▸ Work required
Copy the lines running from the one that contains "Task: Click the Save icon in the toolbar" to the end of the entries below, exactly and with no pictures.

====== Extracted data

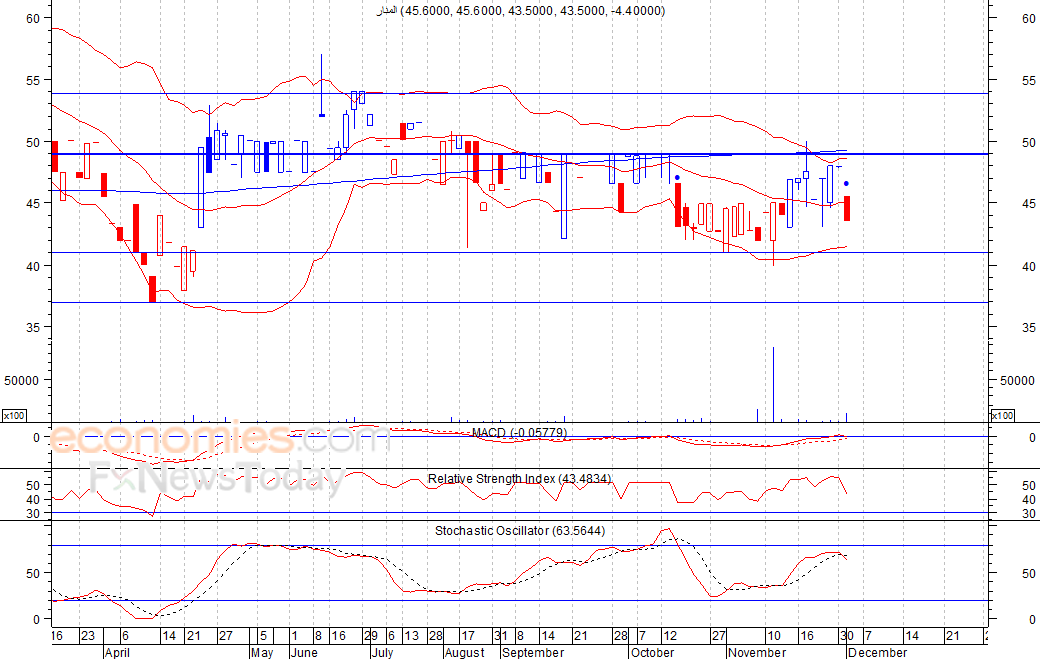Click the FxNewsToday watermark text

coord(217,480)

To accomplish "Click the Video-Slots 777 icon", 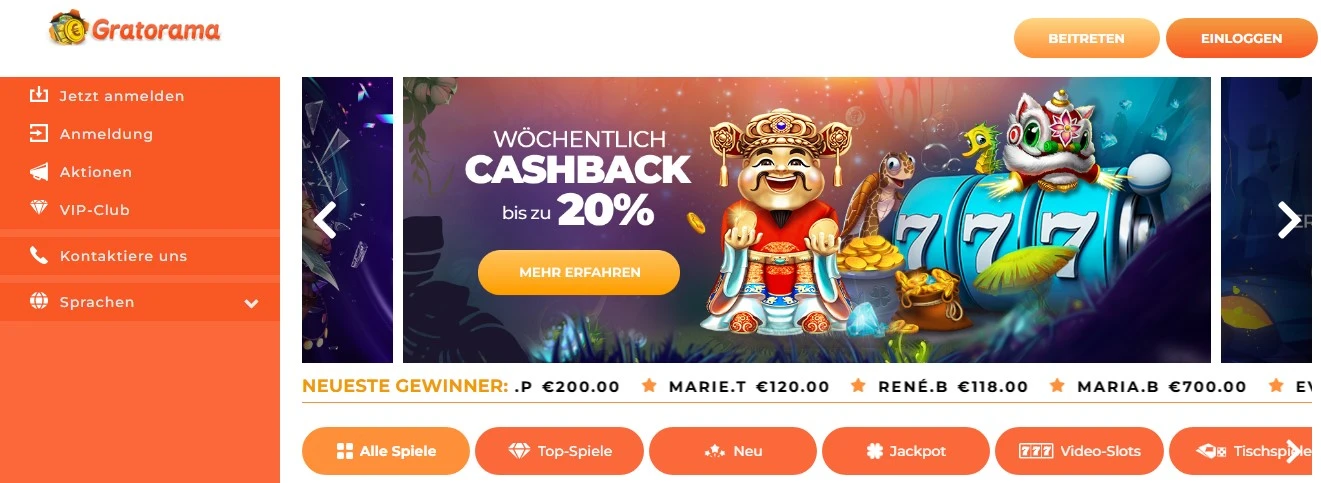I will [x=1037, y=451].
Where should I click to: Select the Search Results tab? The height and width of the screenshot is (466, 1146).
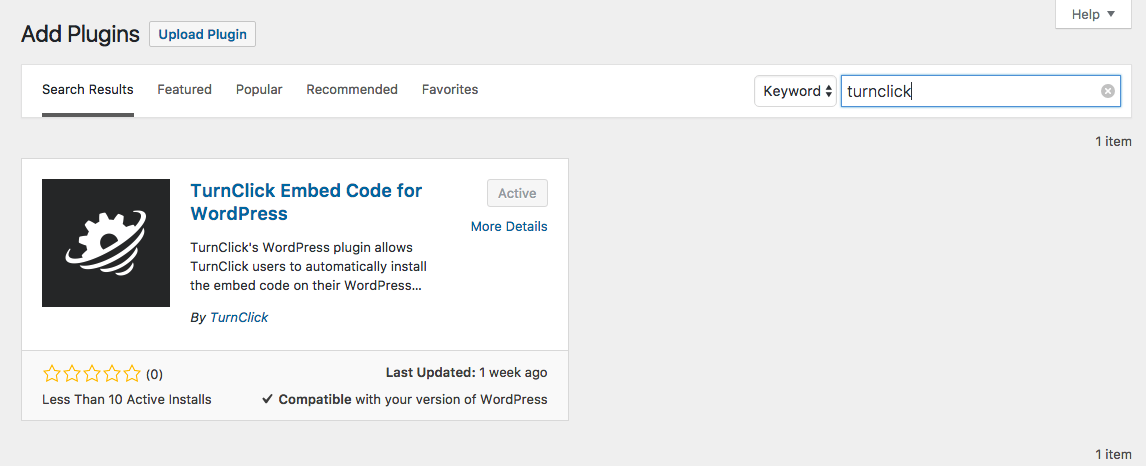tap(88, 89)
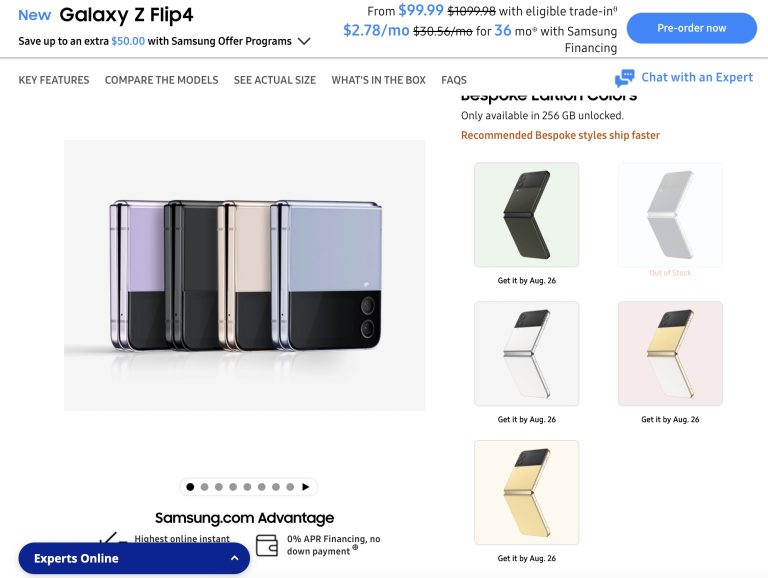The width and height of the screenshot is (768, 578).
Task: Click the chat bubble icon
Action: pos(625,78)
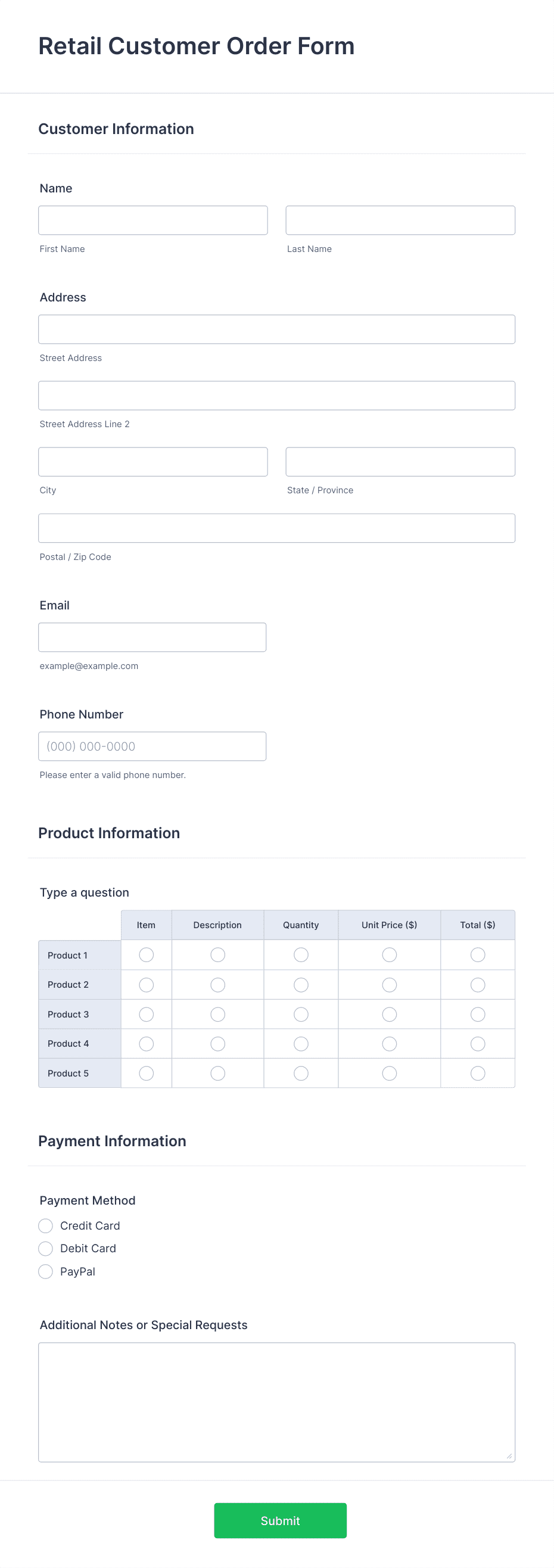Select the Quantity radio for Product 3

(300, 1013)
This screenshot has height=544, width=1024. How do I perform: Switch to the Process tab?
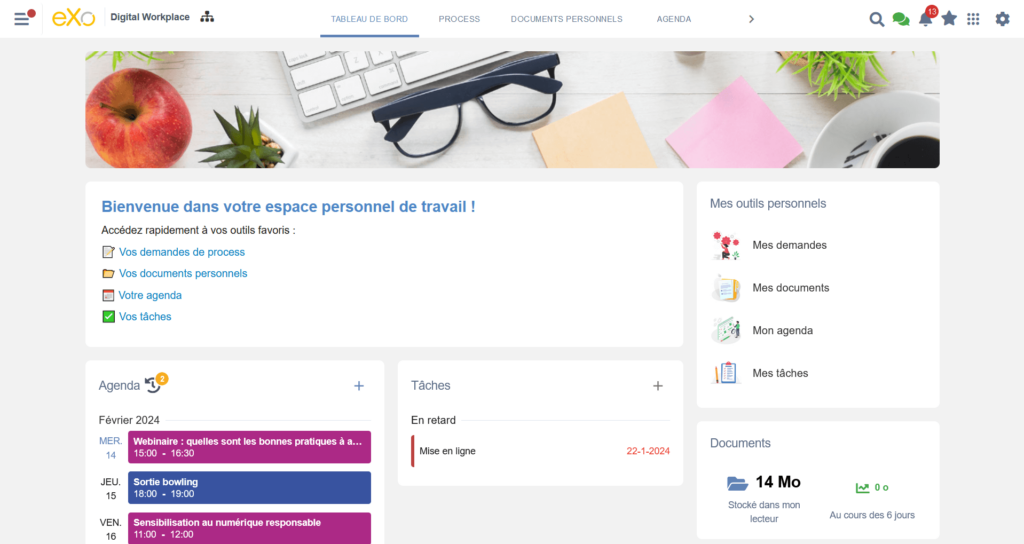459,19
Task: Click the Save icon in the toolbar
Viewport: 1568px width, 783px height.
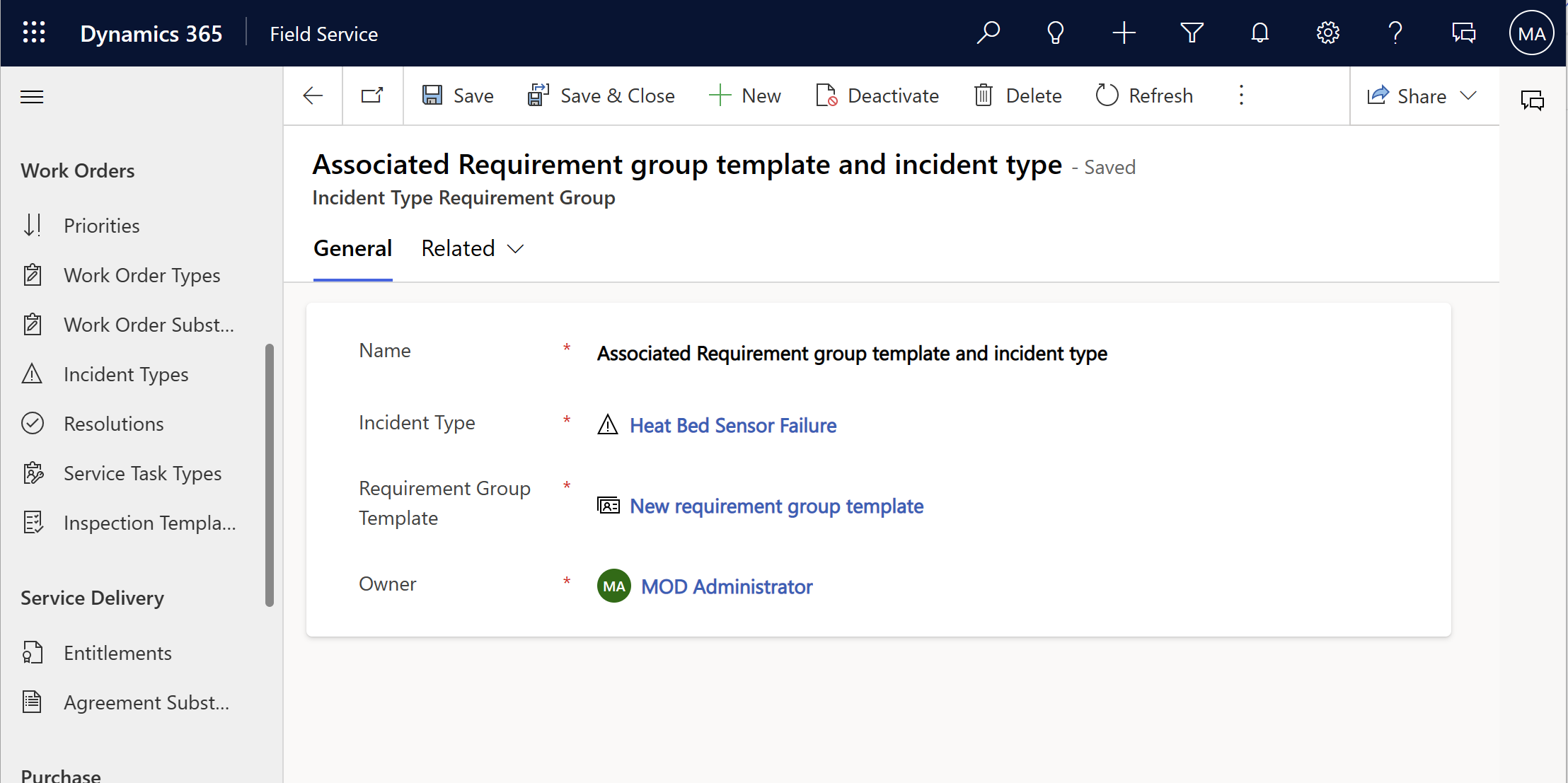Action: click(433, 96)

============

▸ Output
Task: Click the Save icon in the toolbar
Viewport: 1568px width, 783px height.
Action: click(433, 96)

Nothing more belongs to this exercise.